"Sesungguhnya kejujuran akan membimbing menuju kebaikan, dan kebaikan akan membimbing menuju surga. Sesungguhnya seseorang akan bersungguh-sungguh berusaha untuk jujur, sampai akhirnya ia menjadi orang yang benar-benar jujur. Dan sesungguhnya kedustaan akan membimbing menuju kejahatan, dan kejahatan akan membimbing menuju neraka. Sesungguhnya seseorang akan bersungguh-sungguh berusaha untuk dusta, sampai akhirnya ia bernar-benar ditetapkan di sisi Allah sebagai pendusta."
Oleh: Deena Noor
NarasiPost.Com-Sobat, pernah tidak, kalian berbohong? Ahay, jangan bohong, ya! Namun, secakep-cakepnya kita, pasti pernah berbohong, mulai dari bohong kecil-kecilan sampai yang besar, diniati atau tidak, ketahuan atau tidak. Kebohongan bisa dilakukan dengan bermacam-macam alasan.
Misalnya, ketika seseorang disuruh ibunya belanja ke warung. Waktu kembali ke rumah, ia bilang tidak ada kembalian, padahal karena ingin membeli jajan. Saat ditanya teman bagaimana soal ujiannya, ia bilang sulit sekali karena tidak belajar, padahal begadang sampai jam tiga pagi! Setelah itu, ia pura-pura kaget ketika tahu nilainya 98.
“Kok bisa, ya, padahal aku jawabnya asal-asalan lhoh!”
Maksud hati ingin merendah, tetapi untuk meninggi diri, alias pamer!

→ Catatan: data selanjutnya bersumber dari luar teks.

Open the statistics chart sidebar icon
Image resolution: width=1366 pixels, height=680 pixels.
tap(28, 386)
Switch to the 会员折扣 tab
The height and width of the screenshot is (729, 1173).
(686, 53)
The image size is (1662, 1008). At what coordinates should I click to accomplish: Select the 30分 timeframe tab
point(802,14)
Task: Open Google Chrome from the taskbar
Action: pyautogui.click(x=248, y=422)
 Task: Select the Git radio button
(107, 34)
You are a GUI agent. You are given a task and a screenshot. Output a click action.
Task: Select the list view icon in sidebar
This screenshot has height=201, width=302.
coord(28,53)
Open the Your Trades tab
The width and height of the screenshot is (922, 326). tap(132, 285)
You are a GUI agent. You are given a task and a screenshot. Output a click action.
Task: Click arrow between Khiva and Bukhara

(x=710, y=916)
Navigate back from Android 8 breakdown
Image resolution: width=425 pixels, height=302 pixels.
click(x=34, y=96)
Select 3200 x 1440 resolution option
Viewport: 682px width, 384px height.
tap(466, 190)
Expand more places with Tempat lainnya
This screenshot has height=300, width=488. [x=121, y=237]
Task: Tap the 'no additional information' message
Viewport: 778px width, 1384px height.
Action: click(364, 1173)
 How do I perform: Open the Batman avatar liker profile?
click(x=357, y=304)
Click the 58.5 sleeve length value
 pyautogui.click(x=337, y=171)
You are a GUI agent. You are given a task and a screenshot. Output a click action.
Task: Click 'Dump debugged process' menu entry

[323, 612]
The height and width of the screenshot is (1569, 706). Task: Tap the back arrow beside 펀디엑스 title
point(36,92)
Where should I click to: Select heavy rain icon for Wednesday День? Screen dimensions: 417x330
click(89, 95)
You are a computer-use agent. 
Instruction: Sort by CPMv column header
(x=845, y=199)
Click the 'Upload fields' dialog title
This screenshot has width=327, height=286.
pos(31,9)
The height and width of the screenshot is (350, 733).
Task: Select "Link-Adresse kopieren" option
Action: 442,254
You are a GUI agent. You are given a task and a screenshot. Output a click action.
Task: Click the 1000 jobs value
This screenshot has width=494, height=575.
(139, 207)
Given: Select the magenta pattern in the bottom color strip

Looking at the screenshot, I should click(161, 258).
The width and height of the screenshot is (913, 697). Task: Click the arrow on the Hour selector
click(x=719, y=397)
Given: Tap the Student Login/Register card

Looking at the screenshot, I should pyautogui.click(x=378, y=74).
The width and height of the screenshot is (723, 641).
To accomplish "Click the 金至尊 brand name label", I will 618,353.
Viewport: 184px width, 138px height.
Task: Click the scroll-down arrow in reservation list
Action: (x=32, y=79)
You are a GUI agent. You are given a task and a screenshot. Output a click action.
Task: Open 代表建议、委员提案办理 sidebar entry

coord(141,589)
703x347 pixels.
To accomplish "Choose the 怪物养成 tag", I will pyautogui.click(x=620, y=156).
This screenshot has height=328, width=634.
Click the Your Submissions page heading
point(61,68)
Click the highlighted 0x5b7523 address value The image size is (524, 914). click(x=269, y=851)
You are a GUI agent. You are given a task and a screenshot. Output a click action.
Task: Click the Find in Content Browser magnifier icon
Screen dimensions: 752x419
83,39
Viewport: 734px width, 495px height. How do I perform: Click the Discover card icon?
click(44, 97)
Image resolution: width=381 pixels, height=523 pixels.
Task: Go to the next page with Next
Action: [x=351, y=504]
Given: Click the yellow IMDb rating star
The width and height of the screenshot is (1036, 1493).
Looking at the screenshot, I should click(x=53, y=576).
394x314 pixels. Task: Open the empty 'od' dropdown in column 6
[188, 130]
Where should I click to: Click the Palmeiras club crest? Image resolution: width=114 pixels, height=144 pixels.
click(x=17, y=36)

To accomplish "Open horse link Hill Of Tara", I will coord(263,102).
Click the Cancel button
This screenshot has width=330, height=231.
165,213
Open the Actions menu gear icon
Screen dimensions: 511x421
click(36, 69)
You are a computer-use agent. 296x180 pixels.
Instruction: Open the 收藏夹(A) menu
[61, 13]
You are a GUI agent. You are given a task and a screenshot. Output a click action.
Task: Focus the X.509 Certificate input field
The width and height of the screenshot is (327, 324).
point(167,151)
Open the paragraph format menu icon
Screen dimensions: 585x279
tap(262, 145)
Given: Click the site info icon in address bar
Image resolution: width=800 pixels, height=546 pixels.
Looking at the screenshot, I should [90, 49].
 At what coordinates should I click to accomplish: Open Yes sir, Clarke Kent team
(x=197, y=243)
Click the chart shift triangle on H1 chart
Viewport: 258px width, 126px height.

Contoh lain, ketika sedang rebahan, tetiba ditelpon sama teman, ditanya, sudah sampai di mana. Jawabannya OTW, padahal masih di kamar, masih mengenakan daster, lupa kalau ada janji! Akibatnya, ia berangkat buru-buru, tidak sempat mandi, langsung berangkat, naik motornya ngebut sampai hampir menabrak orang.
Itulah beberapa contoh kecil kebohongan. Mungkin tidak seberapa, tetapi namanya tetap berbohong. Mau kecil atau besar, kebohongan pasti memberikan dampak bagi pelakunya atau orang lain, belum lagi dosanya.
Kebohongan kecil atau yang dilakukan oleh pribadi, bisa jadi efeknya minimalis dan hanya berdampak pada orang sekitar saja.
Akan tetapi, kebohongan besar atau yang berkaitan dengan hajat hidup orang banyak, akan menimbulkan kerugian secara luas dan massif. Dalam hal ini, kebohongan yang dilakukan oleh pemimpin, pejabat, tokoh masyarakat atau mereka yang diamanahi untuk mengatur urusan orang banyak, pastilah skala dampaknya lebih besar.
Bayangkan bila seorang pemimpin yang mendapat tanggung jawab mengatur keperluan rakyat, malah melakukan kebohongan. Kebijakan dan aturan yang dikeluarkan tidak berlandaskan pada kebenaran, melainkan pada sesuatu yang direkaya untuk tujuan tertentu. Akibatnya, kehidupan rakyat menjadi tak keruan. Nasib banyak orang dipertaruhkan. Satu negeri menjadi susah akibat kebijakan yang salah.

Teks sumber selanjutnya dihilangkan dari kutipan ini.